(Records on locating words and elements)
━━━━

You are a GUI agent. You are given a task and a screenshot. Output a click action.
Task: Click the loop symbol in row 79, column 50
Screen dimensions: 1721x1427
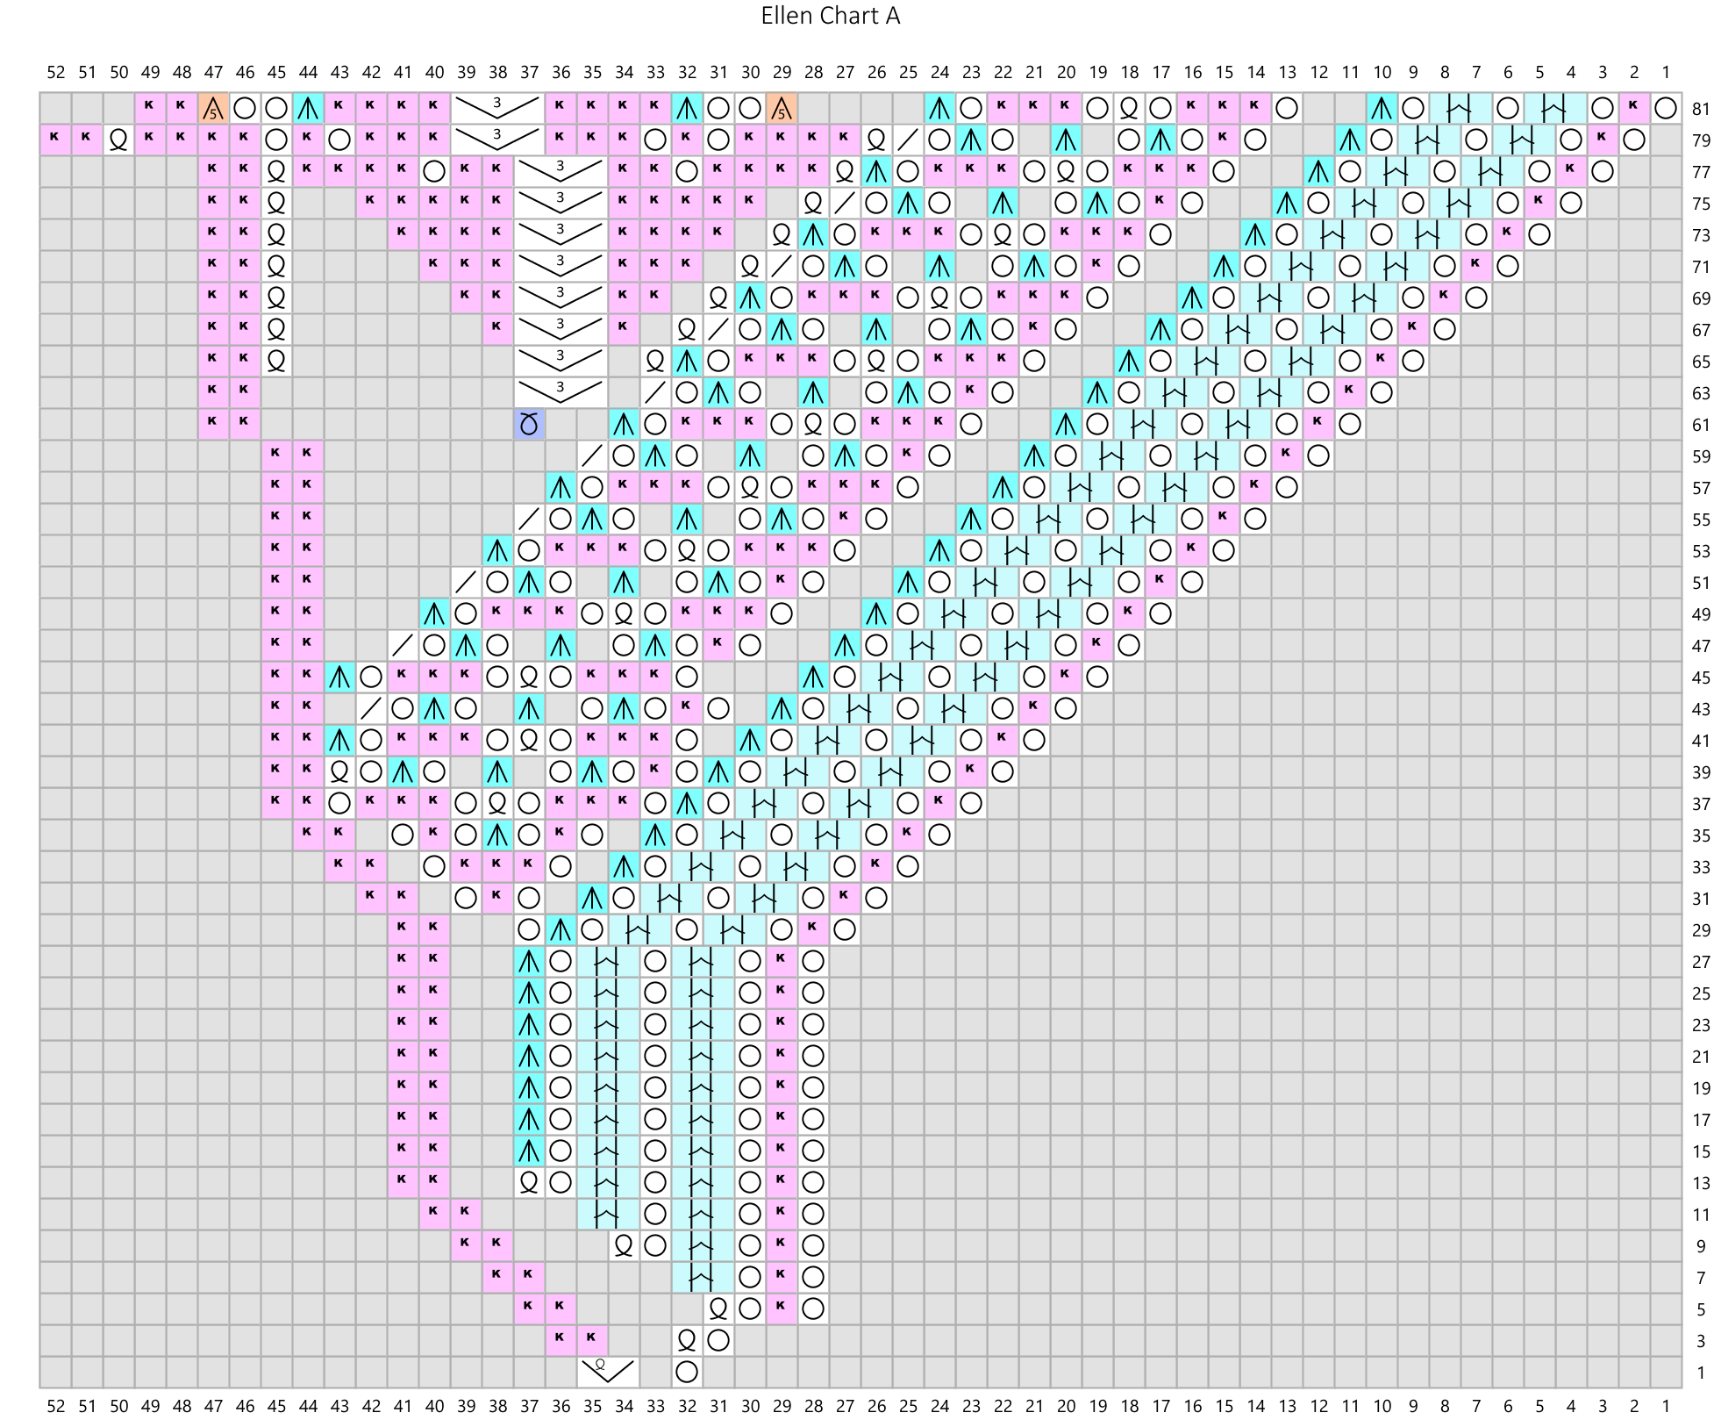118,140
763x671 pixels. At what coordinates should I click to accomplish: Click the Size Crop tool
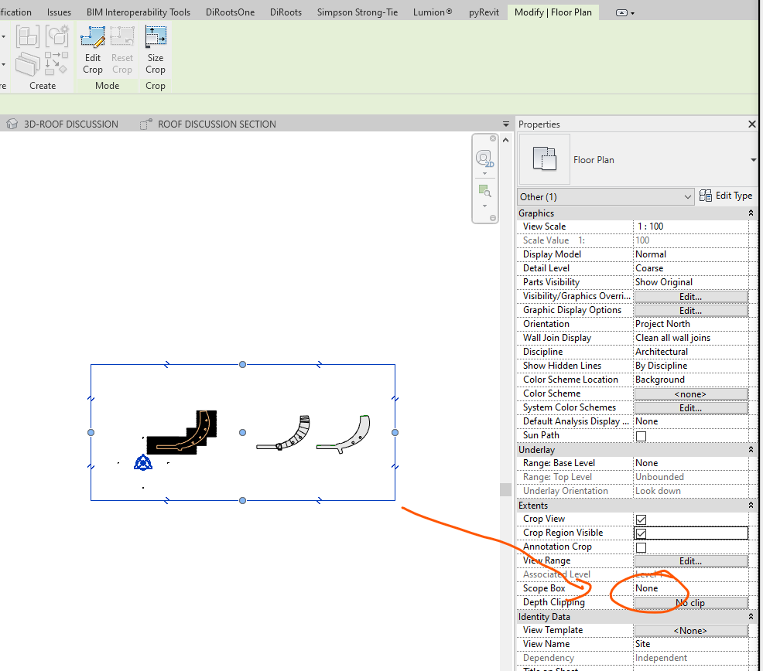point(155,51)
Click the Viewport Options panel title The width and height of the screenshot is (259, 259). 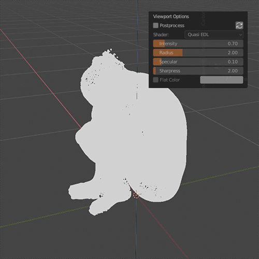tap(171, 17)
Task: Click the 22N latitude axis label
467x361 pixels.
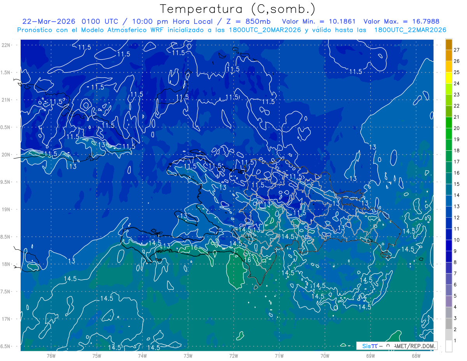Action: click(7, 45)
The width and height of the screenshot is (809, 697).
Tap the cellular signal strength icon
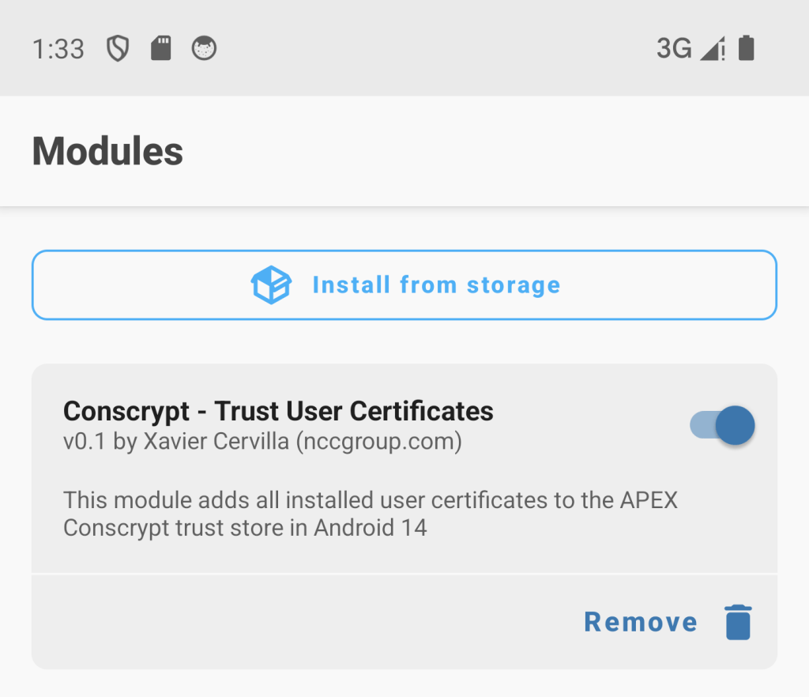(x=713, y=49)
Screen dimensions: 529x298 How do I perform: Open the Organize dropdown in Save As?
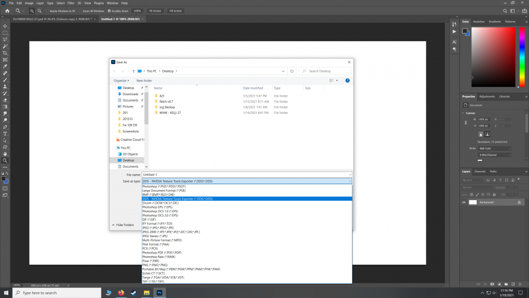[121, 80]
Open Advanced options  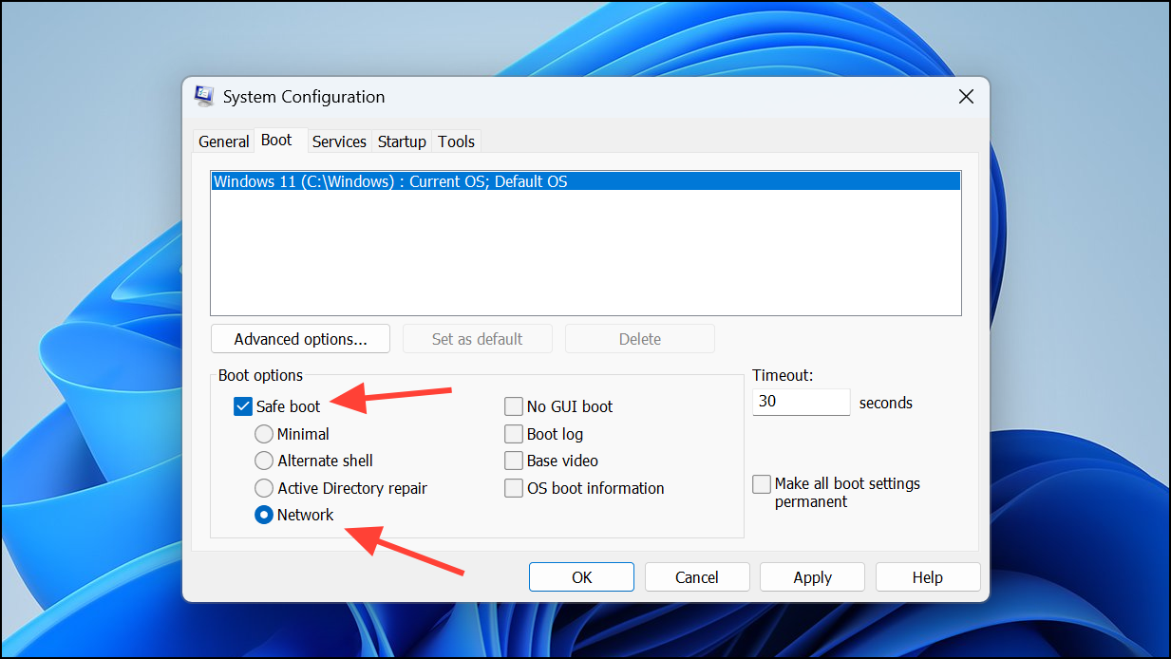[300, 338]
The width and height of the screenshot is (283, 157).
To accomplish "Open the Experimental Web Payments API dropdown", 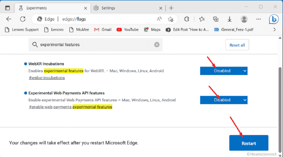I will 224,100.
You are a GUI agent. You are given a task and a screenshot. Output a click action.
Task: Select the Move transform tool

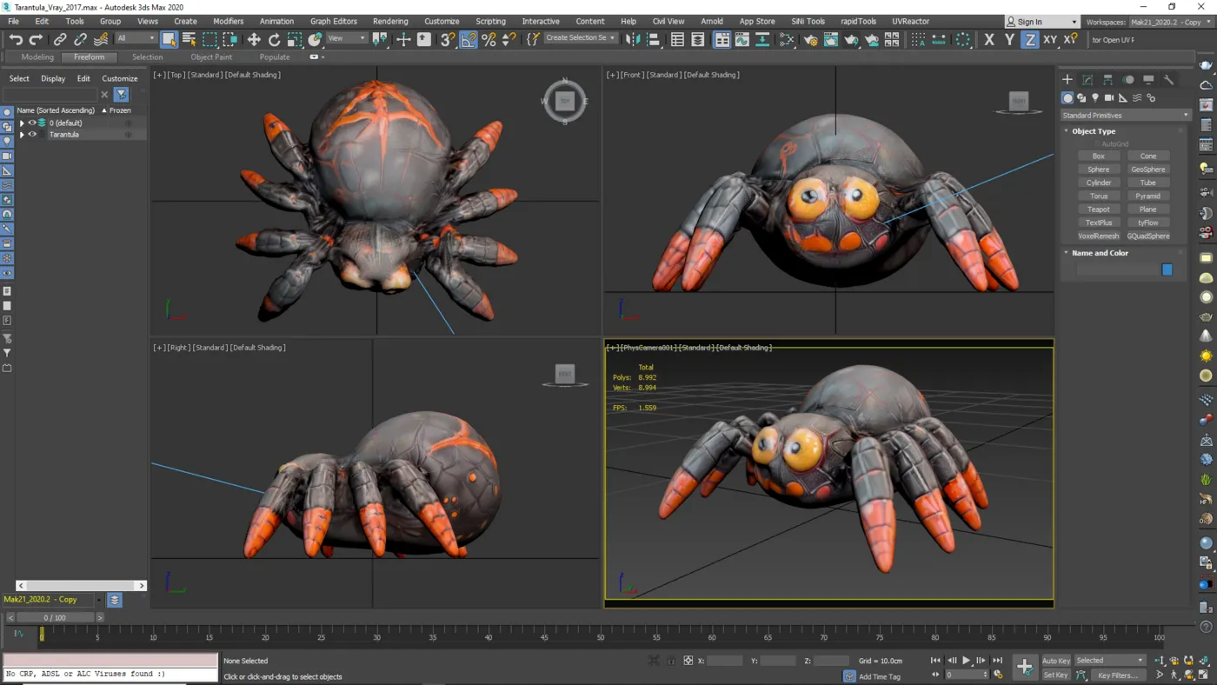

━━━━

Reproduce the lines from the start of the records through the line containing "point(155,51)", inclusive, word for word. Leave the pictures out of your answer.

You are a GUI agent. You are given a task and a screenshot. Output a click action.
Task: Click the loop symbol in row 79, column 50
Screen dimensions: 1721x1427
118,140
763x671 pixels. At what coordinates should I click to accomplish: Click the Size Crop tool
point(155,51)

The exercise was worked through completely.